O programa também deve duplicar 150 quilômetros e restaurar 170 quilômetros de rodovias. Nestas etapas, encontram-se melhorias no eixo rodoviário – PR-466 – que liga Guarapuava a Mauá da Serra, alavancando o desenvolvimento de pequenos municípios às margens da estrada.
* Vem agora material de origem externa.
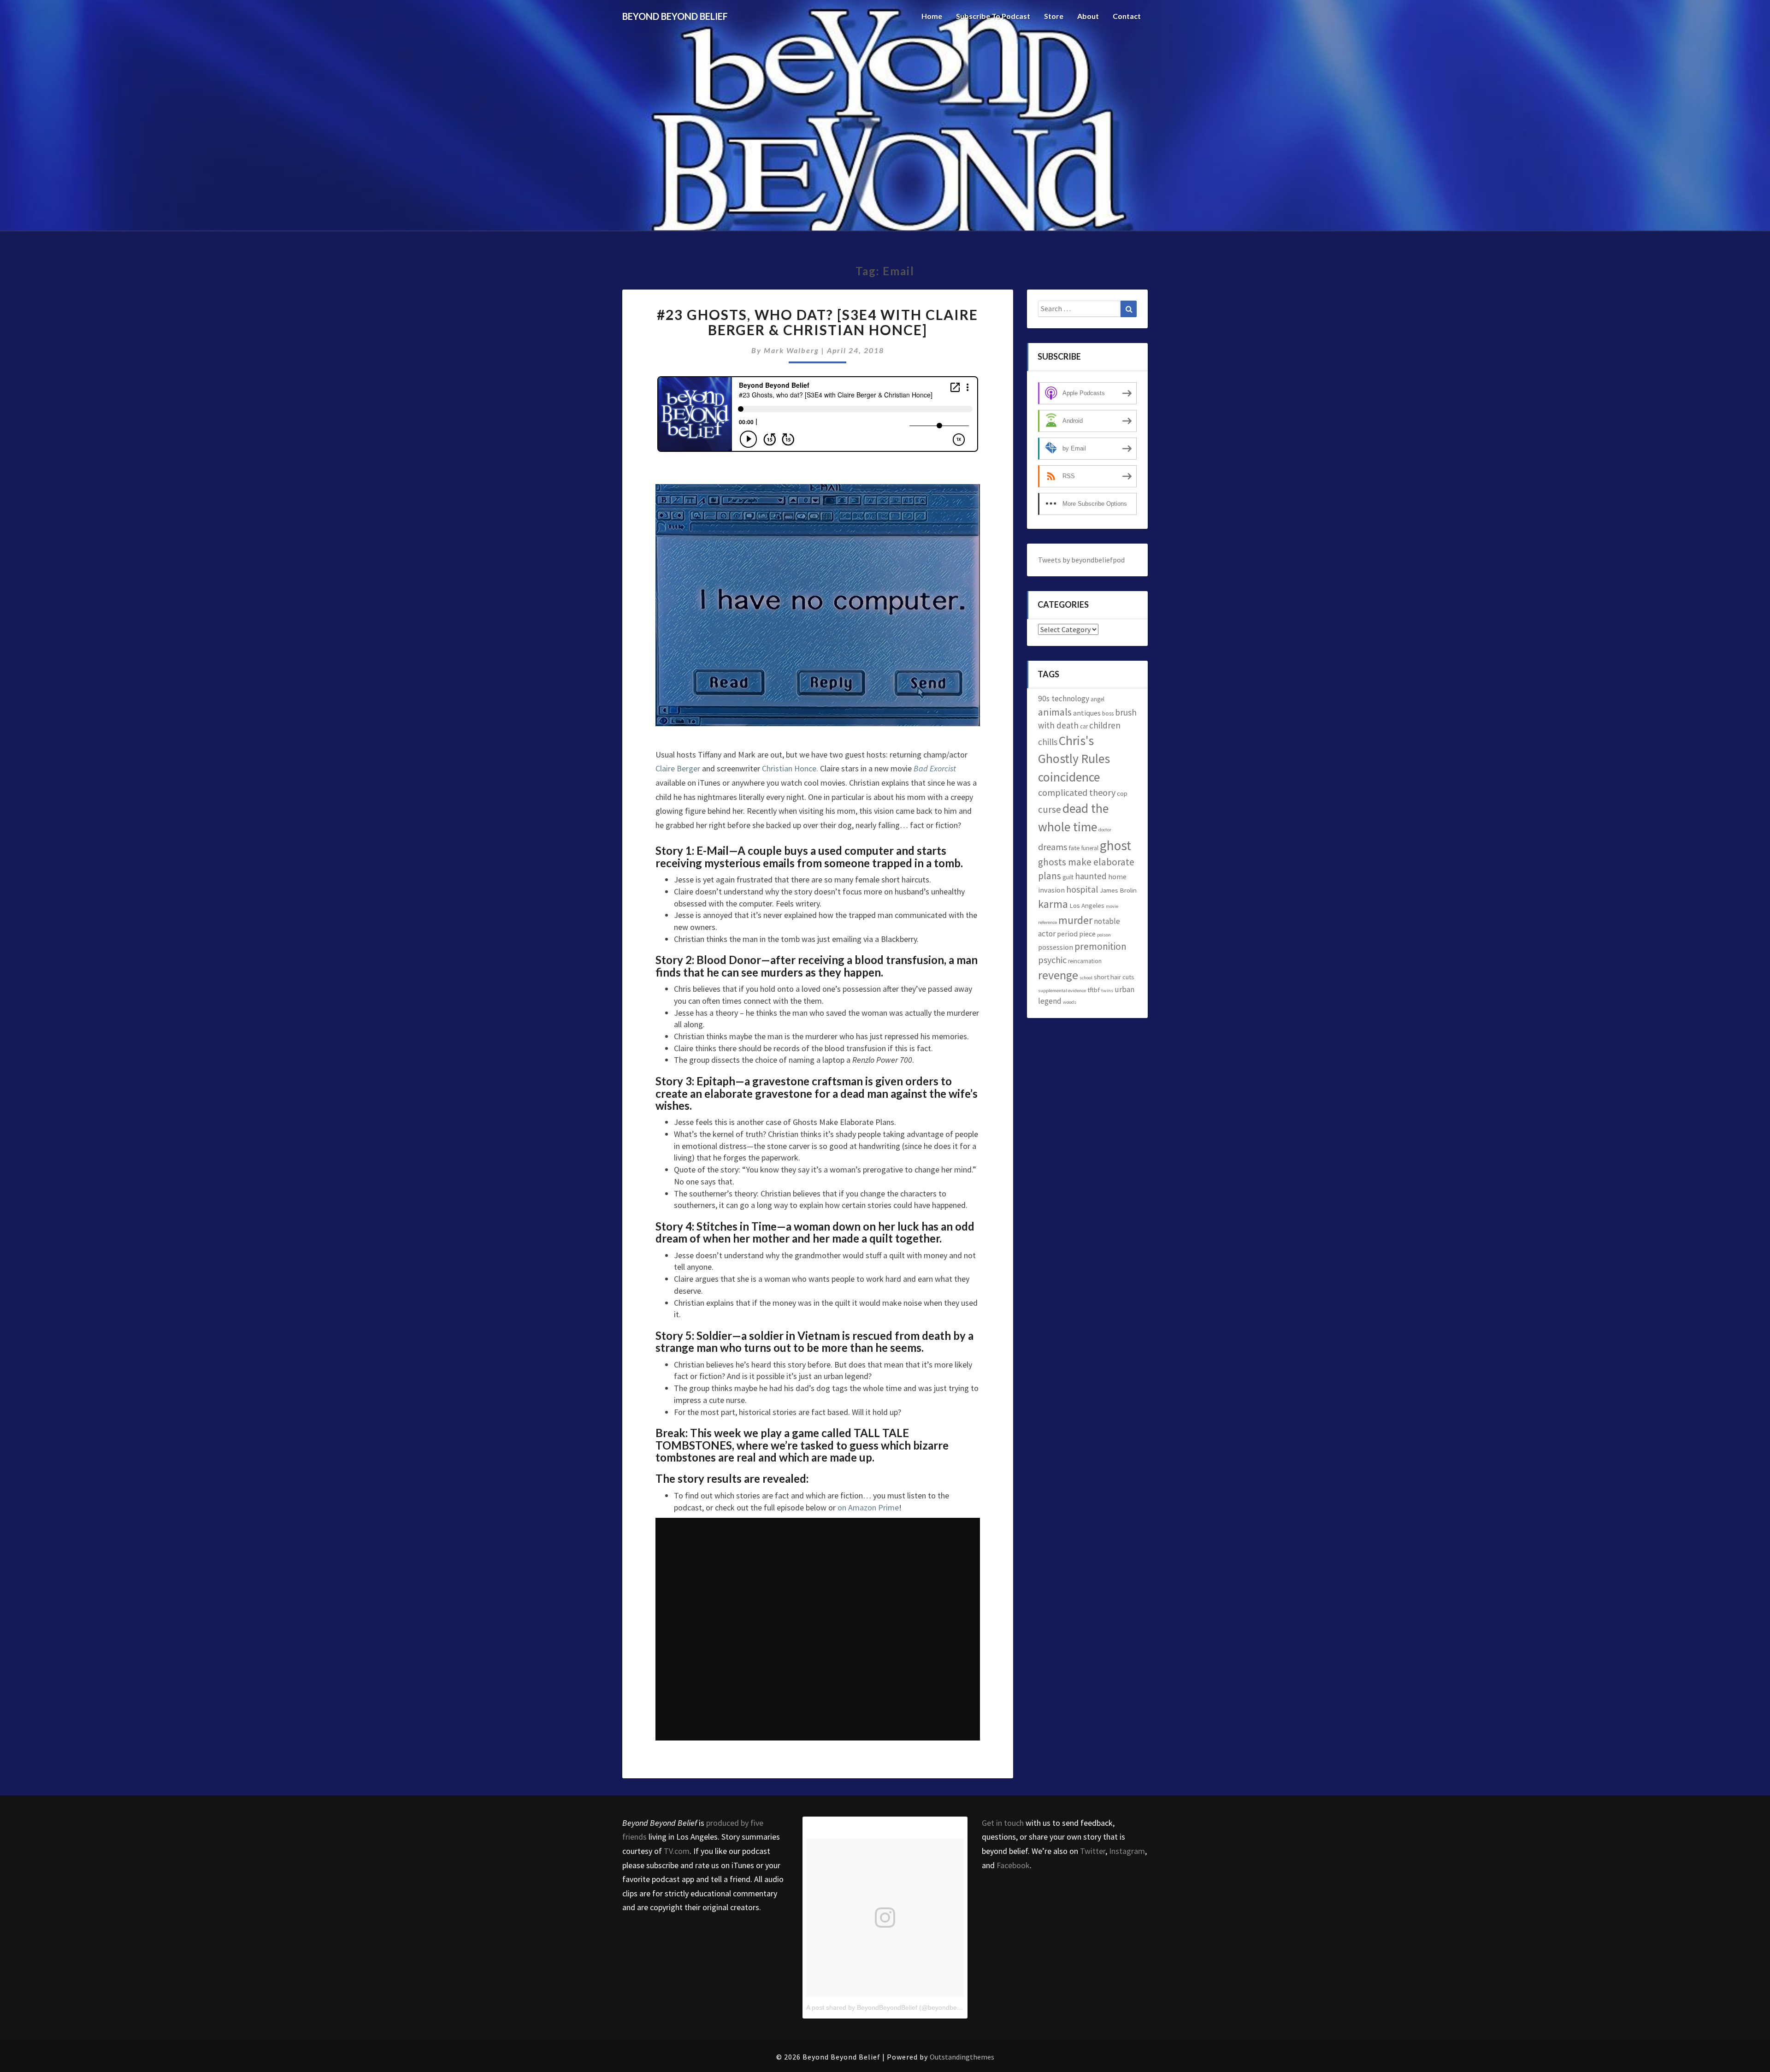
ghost (1115, 845)
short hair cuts (1114, 976)
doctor (1104, 830)
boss (1108, 713)
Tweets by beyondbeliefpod (1081, 559)
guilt (1068, 877)
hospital (1082, 889)
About (1088, 16)
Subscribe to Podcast (993, 16)
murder (1075, 920)
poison (1104, 935)
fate (1074, 847)
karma (1053, 904)
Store (1053, 16)
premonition (1100, 946)
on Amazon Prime (868, 1507)
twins (1107, 991)
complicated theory (1076, 792)
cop (1122, 793)
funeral (1089, 848)
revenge (1058, 975)
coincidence (1069, 777)
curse (1049, 809)
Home (931, 16)
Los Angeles (1086, 905)
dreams (1052, 846)
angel (1097, 699)
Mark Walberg (791, 350)
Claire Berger (677, 768)
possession (1055, 947)
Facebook (1013, 1865)
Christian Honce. (790, 768)
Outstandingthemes (962, 2056)
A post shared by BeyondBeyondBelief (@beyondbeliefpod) (892, 2007)
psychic (1052, 959)
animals (1055, 711)
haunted (1091, 876)
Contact (1127, 16)
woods (1069, 1002)
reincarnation (1085, 961)
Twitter (1092, 1851)
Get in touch (1003, 1822)
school (1086, 978)
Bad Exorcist (935, 768)
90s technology (1063, 698)
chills (1047, 741)
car (1084, 726)
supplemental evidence (1062, 991)
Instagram (1127, 1851)
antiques (1087, 712)
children (1105, 725)
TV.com (677, 1851)
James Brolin (1118, 890)
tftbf (1093, 989)
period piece (1076, 933)
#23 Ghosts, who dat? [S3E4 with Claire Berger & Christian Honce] (817, 322)
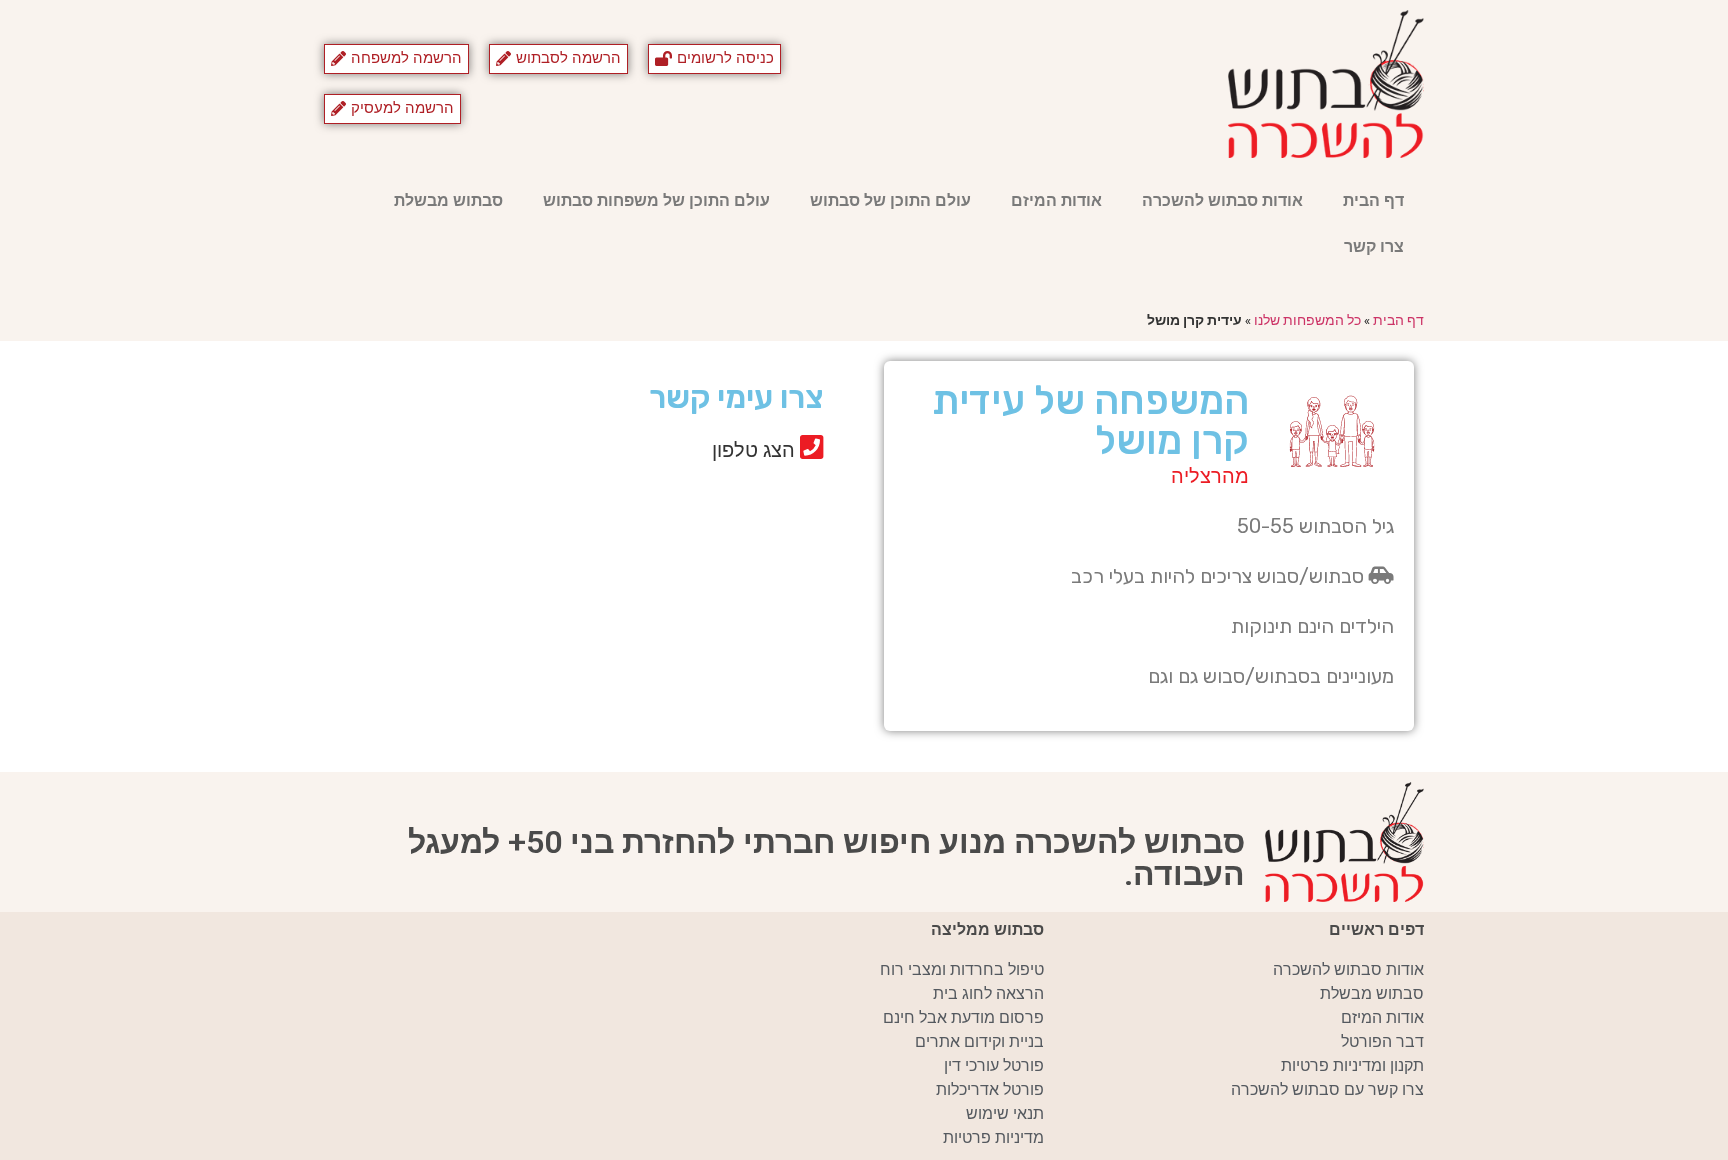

“Aquele setor é um vazio, marcado por pequenas cidades, em uma região pobre, de poucos acessos rodoviários. Essa integração deve beneficiar a área como um todo”, disse o conselheiro de infraestrutura da Federação das Indústrias do Paraná, João Arthur Mohr. “O desenvolvimento vem pela estrada. Se não tem estrada, não tem desenvolvimento”, resumiu.
Integração
De acordo com o projeto, o objetivo é integrar as estradas que serão pavimentadas ou que passarão por melhorias à rede rodoviária – estradas estaduais e federais. O Paraná também pretende implantar cinco centros logísticos, com estruturas de apoio para usuários, posto de armazenagem e desembaraços alfandegários.
O economista Lafaiete Neves, no entanto, ressalta que a integração pode ficar ameaçada se o estado não rever o preço da tarifa nas rodovias pedagiadas. “Não adianta essa estrutura, se continuar onerando os preços dos pedágios. Não é este modelo que se vê em regiões de expansão do agronegócio, por exemplo, como Mato Grosso e Amazônia Legal”, mencionou.

Eixos
Programa pretende reforçar a ligação entre Paraná e São Paulo
No Norte e Noroeste do estado, o governo pretende impulsionar o desenvolvimento das regiões por meio de melhorias em eixos rodoviários que ligam o Paraná ao estado de São Paulo. O programa vai privilegiar três eixos, por meio do qual poderá escoar a produção ao estado vizinho. Os trechos ficarão integrados a rodovias federais, otimizando a malha. O maior segmento é o da PR-317, que liga Maringá a Santo Inácio, em direção a São Paulo. Os outros eixos são a PR-170 (entre Cambé e Porecatu) e a PR-182 (de Nova Londrina a Diamante do Norte). O consultor da Fiep, João Arthur Mohr, destaca que as obras seriam importantes, sobretudo porque São Paulo é o principal mercado consumidor dos produtos paranaenses. “Com esse fluxo, criaríamos uma logística rodoviária focada em produtos de maior valor agregado para um grande mercado consumidor, que é São Paulo. Essas rodovias vão facilitar o acesso, e isso é desenvolvimento para as regiões”, apontou. De acordo com os especialistas, a ampliação dos eixos de acesso a São Paulo traria mais alternativas de fluxo da produção do estado, hoje focado na BR-116. Com a pavimentação do trecho entre Cerro Azul e Doutor Ulysses, o Paraná poderia criar ainda outra possibilidade, ligando-se ao Sudoeste de São Paulo, via Sengés.
Sem resposta
A reportagem encaminhou à Secretaria de Estado de Infraestrutura e Logística (Seil), responsável pelo projeto, uma série de questões para detalhar o programa. Entre elas, estavam perguntas sobre as negociações com o BID e as contrapartidas do estado. A Seil, no entanto, não conseguiu responder ou se manifestar, porque seus diretores estavam em reunião ou não puderam ser localizados pela assessoria de imprensa do órgão.